*** Opening of PROVIDED RECORDS ***
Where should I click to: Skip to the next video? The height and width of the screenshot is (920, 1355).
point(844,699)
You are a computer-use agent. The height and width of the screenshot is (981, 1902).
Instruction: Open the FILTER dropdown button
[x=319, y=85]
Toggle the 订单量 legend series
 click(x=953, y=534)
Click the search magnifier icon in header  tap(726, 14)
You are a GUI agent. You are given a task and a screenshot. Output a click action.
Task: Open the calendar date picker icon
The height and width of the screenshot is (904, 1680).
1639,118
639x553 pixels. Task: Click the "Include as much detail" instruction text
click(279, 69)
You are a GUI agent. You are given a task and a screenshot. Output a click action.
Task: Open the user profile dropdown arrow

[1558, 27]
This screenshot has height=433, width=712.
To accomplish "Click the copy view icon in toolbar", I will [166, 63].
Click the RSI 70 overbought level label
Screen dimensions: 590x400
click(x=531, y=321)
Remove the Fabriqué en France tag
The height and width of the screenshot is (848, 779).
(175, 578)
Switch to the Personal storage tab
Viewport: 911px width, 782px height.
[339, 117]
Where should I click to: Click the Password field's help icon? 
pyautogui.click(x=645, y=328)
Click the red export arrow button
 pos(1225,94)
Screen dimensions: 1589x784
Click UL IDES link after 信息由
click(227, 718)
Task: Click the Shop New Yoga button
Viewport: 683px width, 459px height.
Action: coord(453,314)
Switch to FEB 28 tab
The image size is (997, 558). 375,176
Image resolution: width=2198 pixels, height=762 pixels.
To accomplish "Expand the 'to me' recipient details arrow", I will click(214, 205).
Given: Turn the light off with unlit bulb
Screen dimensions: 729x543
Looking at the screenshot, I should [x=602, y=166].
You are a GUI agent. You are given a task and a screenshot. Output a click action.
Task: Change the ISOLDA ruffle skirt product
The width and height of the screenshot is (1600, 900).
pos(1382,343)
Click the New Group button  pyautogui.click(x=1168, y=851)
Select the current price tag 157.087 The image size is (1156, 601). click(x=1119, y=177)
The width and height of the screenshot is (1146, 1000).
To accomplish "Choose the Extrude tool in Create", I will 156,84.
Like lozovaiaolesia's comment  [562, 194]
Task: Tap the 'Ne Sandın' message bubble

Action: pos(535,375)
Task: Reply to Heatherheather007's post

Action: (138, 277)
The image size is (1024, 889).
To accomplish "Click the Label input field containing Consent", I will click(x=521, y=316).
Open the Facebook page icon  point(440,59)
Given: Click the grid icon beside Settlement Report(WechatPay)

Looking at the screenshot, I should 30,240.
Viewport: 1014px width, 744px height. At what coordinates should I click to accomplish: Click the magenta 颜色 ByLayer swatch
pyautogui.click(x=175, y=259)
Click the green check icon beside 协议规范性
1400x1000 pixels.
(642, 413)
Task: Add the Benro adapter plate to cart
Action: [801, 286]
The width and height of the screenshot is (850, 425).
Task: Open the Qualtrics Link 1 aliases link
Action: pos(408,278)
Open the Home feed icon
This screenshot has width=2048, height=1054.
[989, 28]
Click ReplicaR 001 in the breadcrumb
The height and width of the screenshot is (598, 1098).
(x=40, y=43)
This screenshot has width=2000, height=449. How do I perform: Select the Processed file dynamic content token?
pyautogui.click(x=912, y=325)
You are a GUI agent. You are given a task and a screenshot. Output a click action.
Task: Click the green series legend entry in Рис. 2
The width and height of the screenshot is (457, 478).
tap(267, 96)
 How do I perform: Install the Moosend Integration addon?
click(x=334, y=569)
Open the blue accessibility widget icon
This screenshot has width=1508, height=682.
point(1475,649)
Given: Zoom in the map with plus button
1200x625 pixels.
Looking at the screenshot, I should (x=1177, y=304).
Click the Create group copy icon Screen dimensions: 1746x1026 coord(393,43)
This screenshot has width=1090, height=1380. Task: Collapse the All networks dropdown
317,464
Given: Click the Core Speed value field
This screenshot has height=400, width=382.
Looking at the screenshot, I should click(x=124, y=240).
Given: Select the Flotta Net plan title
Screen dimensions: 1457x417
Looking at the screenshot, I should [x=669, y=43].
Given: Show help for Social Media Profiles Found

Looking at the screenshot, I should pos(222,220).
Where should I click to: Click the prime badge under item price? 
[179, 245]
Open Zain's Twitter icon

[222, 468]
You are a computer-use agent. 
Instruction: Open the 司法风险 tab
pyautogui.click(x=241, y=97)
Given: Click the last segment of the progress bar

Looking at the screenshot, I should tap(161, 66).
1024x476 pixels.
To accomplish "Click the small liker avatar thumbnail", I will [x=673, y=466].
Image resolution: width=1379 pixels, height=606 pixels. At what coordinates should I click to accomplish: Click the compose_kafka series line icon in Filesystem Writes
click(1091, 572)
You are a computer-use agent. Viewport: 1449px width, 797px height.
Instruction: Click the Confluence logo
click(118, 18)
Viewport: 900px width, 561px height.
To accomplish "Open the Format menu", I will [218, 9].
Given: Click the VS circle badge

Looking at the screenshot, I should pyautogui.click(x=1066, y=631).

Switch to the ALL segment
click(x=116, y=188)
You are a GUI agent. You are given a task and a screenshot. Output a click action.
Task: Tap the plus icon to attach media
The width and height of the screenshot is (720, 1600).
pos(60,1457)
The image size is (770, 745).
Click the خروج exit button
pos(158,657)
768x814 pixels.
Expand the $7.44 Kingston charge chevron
*** Close of PROVIDED RECORDS ***
## PROBLEM
What you return must be the entries, given again word for word.

## SOLUTION
Where should I click to: Skip to the next video? The height and width of the screenshot is (920, 1355).
point(844,699)
You are a computer-use agent. The height and width of the screenshot is (981, 1902).
Instruction: Open the FILTER dropdown button
[x=319, y=85]
Toggle the 订单量 legend series
 click(x=953, y=534)
Click the search magnifier icon in header  tap(726, 14)
You are a GUI agent. You are given a task and a screenshot. Output a click action.
Task: Open the calendar date picker icon
The height and width of the screenshot is (904, 1680).
1639,118
639x553 pixels. Task: Click the "Include as much detail" instruction text
click(279, 69)
You are a GUI agent. You are given a task and a screenshot. Output a click action.
Task: Open the user profile dropdown arrow

[1558, 27]
This screenshot has height=433, width=712.
To accomplish "Click the copy view icon in toolbar", I will [166, 63].
Click the RSI 70 overbought level label
Screen dimensions: 590x400
click(x=531, y=321)
Remove the Fabriqué en France tag
The height and width of the screenshot is (848, 779).
(175, 578)
Switch to the Personal storage tab
Viewport: 911px width, 782px height.
[339, 117]
Where should I click to: Click the Password field's help icon? 
pyautogui.click(x=645, y=328)
Click the red export arrow button
 pos(1225,94)
Screen dimensions: 1589x784
Click UL IDES link after 信息由
click(227, 718)
Task: Click the Shop New Yoga button
Viewport: 683px width, 459px height.
Action: coord(453,314)
Switch to FEB 28 tab
The image size is (997, 558). 375,176
Image resolution: width=2198 pixels, height=762 pixels.
To accomplish "Expand the 'to me' recipient details arrow", I will click(214, 205).
Given: Turn the light off with unlit bulb
Screen dimensions: 729x543
Looking at the screenshot, I should [x=602, y=166].
You are a GUI agent. You are given a task and a screenshot. Output a click action.
Task: Change the ISOLDA ruffle skirt product
The width and height of the screenshot is (1600, 900).
pos(1382,343)
Click the New Group button  pyautogui.click(x=1168, y=851)
Select the current price tag 157.087 The image size is (1156, 601). click(x=1119, y=177)
The width and height of the screenshot is (1146, 1000).
To accomplish "Choose the Extrude tool in Create", I will 156,84.
Like lozovaiaolesia's comment  [562, 194]
Task: Tap the 'Ne Sandın' message bubble

Action: pos(535,375)
Task: Reply to Heatherheather007's post

Action: (138, 277)
The image size is (1024, 889).
To accomplish "Click the Label input field containing Consent", I will click(x=521, y=316).
Open the Facebook page icon  point(440,59)
Given: Click the grid icon beside Settlement Report(WechatPay)

Looking at the screenshot, I should 30,240.
Viewport: 1014px width, 744px height. At what coordinates should I click to accomplish: Click the magenta 颜色 ByLayer swatch
pyautogui.click(x=175, y=259)
Click the green check icon beside 协议规范性
1400x1000 pixels.
(642, 413)
Task: Add the Benro adapter plate to cart
Action: [801, 286]
The width and height of the screenshot is (850, 425).
Task: Open the Qualtrics Link 1 aliases link
Action: pos(408,278)
Open the Home feed icon
This screenshot has width=2048, height=1054.
[989, 28]
Click ReplicaR 001 in the breadcrumb
The height and width of the screenshot is (598, 1098).
(x=40, y=43)
This screenshot has width=2000, height=449. How do I perform: Select the Processed file dynamic content token?
pyautogui.click(x=912, y=325)
You are a GUI agent. You are given a task and a screenshot. Output a click action.
Task: Click the green series legend entry in Рис. 2
The width and height of the screenshot is (457, 478).
tap(267, 96)
 How do I perform: Install the Moosend Integration addon?
click(x=334, y=569)
Open the blue accessibility widget icon
This screenshot has width=1508, height=682.
point(1475,649)
Given: Zoom in the map with plus button
1200x625 pixels.
Looking at the screenshot, I should (x=1177, y=304).
Click the Create group copy icon Screen dimensions: 1746x1026 coord(393,43)
This screenshot has width=1090, height=1380. Task: Collapse the All networks dropdown
317,464
Given: Click the Core Speed value field
This screenshot has height=400, width=382.
Looking at the screenshot, I should click(x=124, y=240).
Given: Select the Flotta Net plan title
Screen dimensions: 1457x417
Looking at the screenshot, I should [x=669, y=43].
Given: Show help for Social Media Profiles Found

Looking at the screenshot, I should pos(222,220).
Where should I click to: Click the prime badge under item price? 
[179, 245]
Open Zain's Twitter icon

[222, 468]
You are a computer-use agent. 
Instruction: Open the 司法风险 tab
pyautogui.click(x=241, y=97)
Given: Click the last segment of the progress bar

Looking at the screenshot, I should tap(161, 66).
1024x476 pixels.
To accomplish "Click the small liker avatar thumbnail", I will [x=673, y=466].
Image resolution: width=1379 pixels, height=606 pixels. At what coordinates should I click to accomplish: Click the compose_kafka series line icon in Filesystem Writes
click(1091, 572)
You are a computer-use agent. Viewport: 1449px width, 797px height.
Instruction: Click the Confluence logo
click(118, 18)
Viewport: 900px width, 561px height.
To accomplish "Open the Format menu", I will [218, 9].
Given: Click the VS circle badge

Looking at the screenshot, I should pyautogui.click(x=1066, y=631).

Switch to the ALL segment
click(x=116, y=188)
You are a GUI agent. You are given a task and a screenshot. Output a click action.
Task: Tap the plus icon to attach media
The width and height of the screenshot is (720, 1600).
pos(60,1457)
The image size is (770, 745).
Click the خروج exit button
pos(158,657)
768x814 pixels.
Expand the $7.44 Kingston charge chevron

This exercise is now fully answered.